Which way the inflammatory process turns at key intervals can depend on certain immune mediators, said a panel of speakers at the at the 2015 ACR/ARHP Annual Meeting on Nov. 7. These mediating factors include fatty acids, such as fish oil in the diet, phagocytes like macrophages that may help clean house after infection or trauma, and various inflammasomes that can trigger a chronic response. Although acute inflammation should go through a quick process to resolution, that’s not always the end of the story. How these mediators behave may tell us more about why some patients’ inflammation turns chronic.
Fish Stories
Omega-3 fatty acids in such foods as fish have been a focus of interest for years as a possible way to influence inflammation through diet or supplementation, said Leslie G. Cleland, MD, FRACP, director of rheumatology at Royal Adelaide Hospital in Australia.
“What messages do we convey to people about dietary, unsaturated fatty acids?” said Dr. Cleland. Omega-3s, such as eicosapentaenoic acid (EPA) and docosahexaenoic acid (DHA), balance the omega-6 fatty acids found in seed oils used in many processed foods. The omega-6 fatty acids are remodeled to form eicosanoids, which amplify inflammatory responses. EPA and DHA compete for enzymes involved in eicosanoid formation, and tend to reduce the intensity of inflammation. Due to these effects, could adding fish to the diet or taking fish oil supplements play a part in treat-to-target management of rheumatoid arthritis?
“Taking fish oil, while reducing omega-6 fats, is the least expensive and most reliable way to increase n-3, long-chain, polyunsaturated fatty acids in tissues,” he said. Omega-6 fats lead to the production of arachidonic acid, which then triggers prostaglandin production. But dietary omega-3 fats like EPA and DHA are competitive inhibitors of omega-6, and help suppress inflammatory cytokines like IL-1 and TNFα in joint synovial tissue, Dr. Cleland said.

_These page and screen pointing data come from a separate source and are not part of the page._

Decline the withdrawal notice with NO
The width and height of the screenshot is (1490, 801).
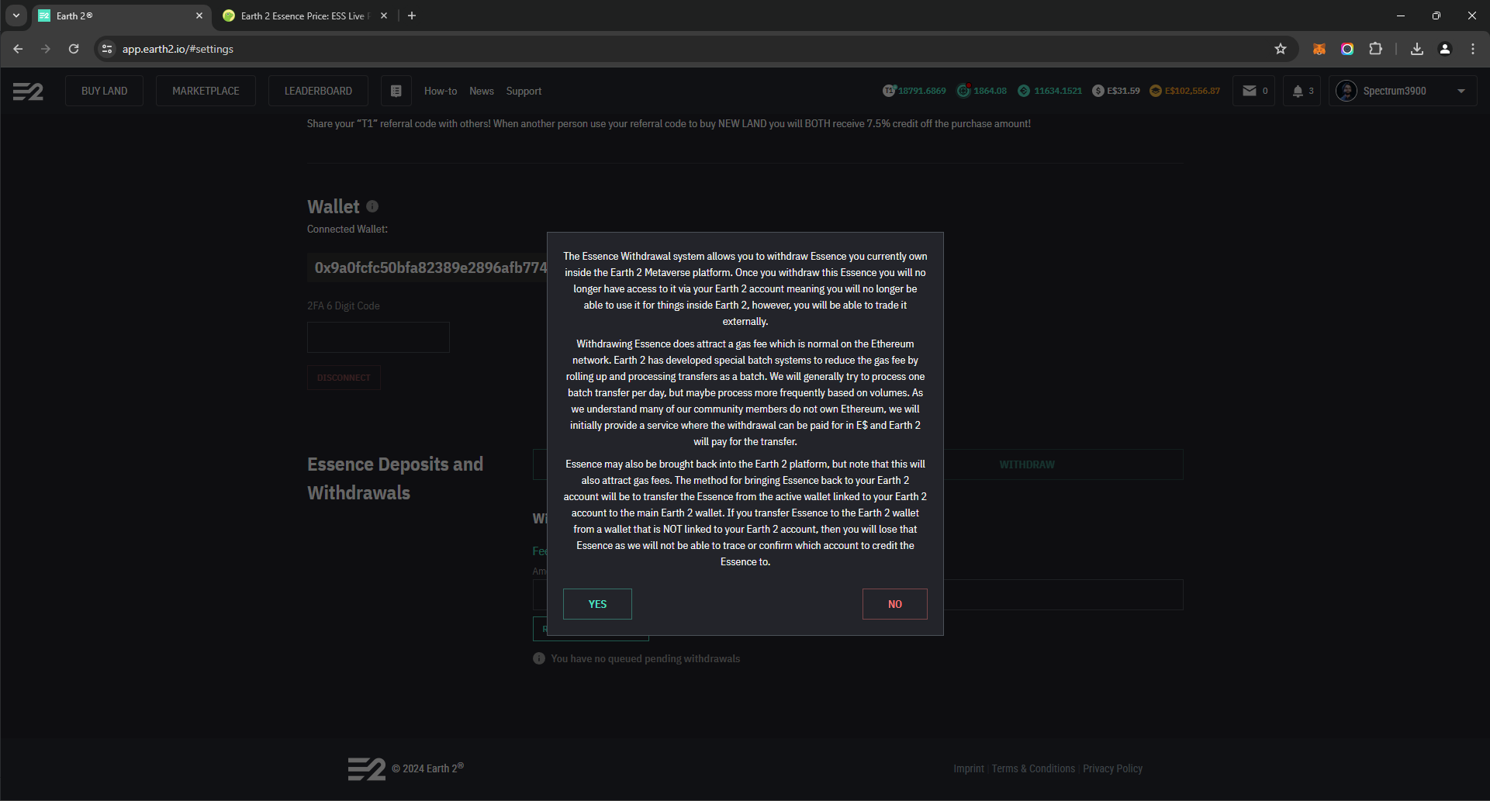point(894,604)
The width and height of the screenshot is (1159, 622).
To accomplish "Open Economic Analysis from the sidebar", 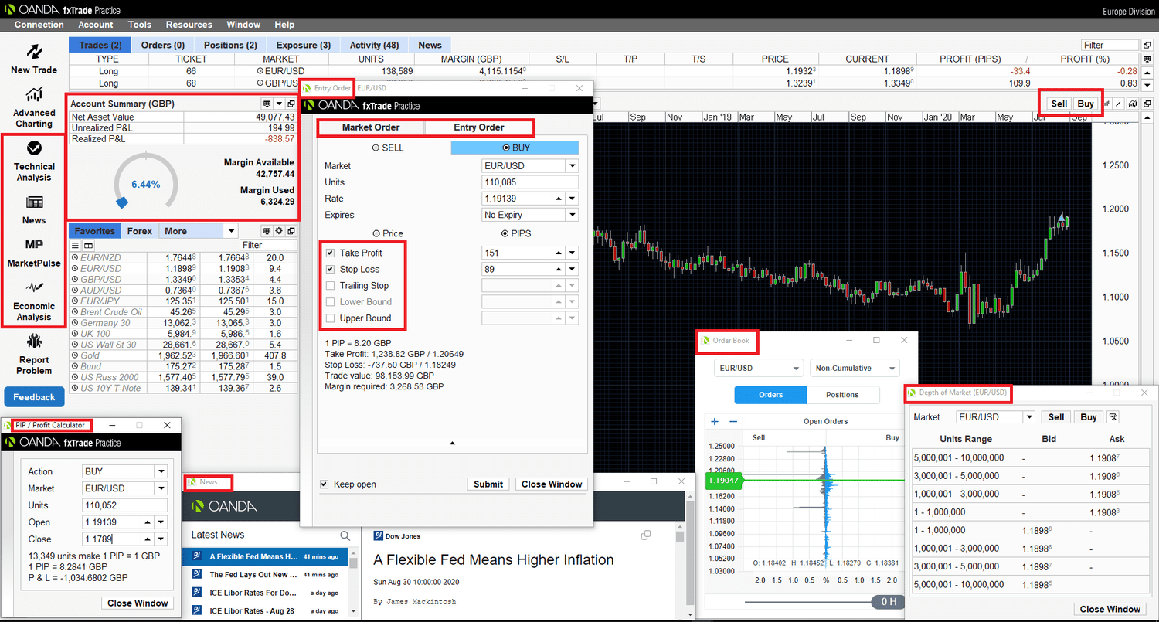I will click(x=34, y=287).
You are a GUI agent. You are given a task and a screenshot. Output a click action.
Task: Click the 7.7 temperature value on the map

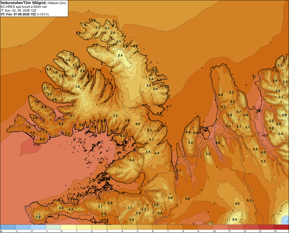(x=179, y=171)
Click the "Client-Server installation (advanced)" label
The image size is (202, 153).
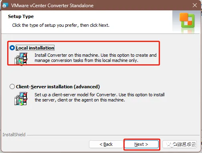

In a long-term study of fish oil as a complementary therapy published in the Annals of the Rheumatic Diseases in 2013, Dr. Cleland and his colleagues looked at how adding a daily supplement of DHA and EPA, along with triple disease-modifying anti-rheumatic drug (DMARD) therapy of methotrexate, sulfasalazine, and hydroxychloroquine, helped improve disease activity scores in patients with early RA.1 Patients who received 5.5 g of fish oil, compared with controls who received only 0.4 g of fish oil, had lower rates of triple DMARD failure therapy and higher rates of ACR remission. The patients in both groups reported similar rates of DAS28 scores and adverse events, Dr. Cleland noted.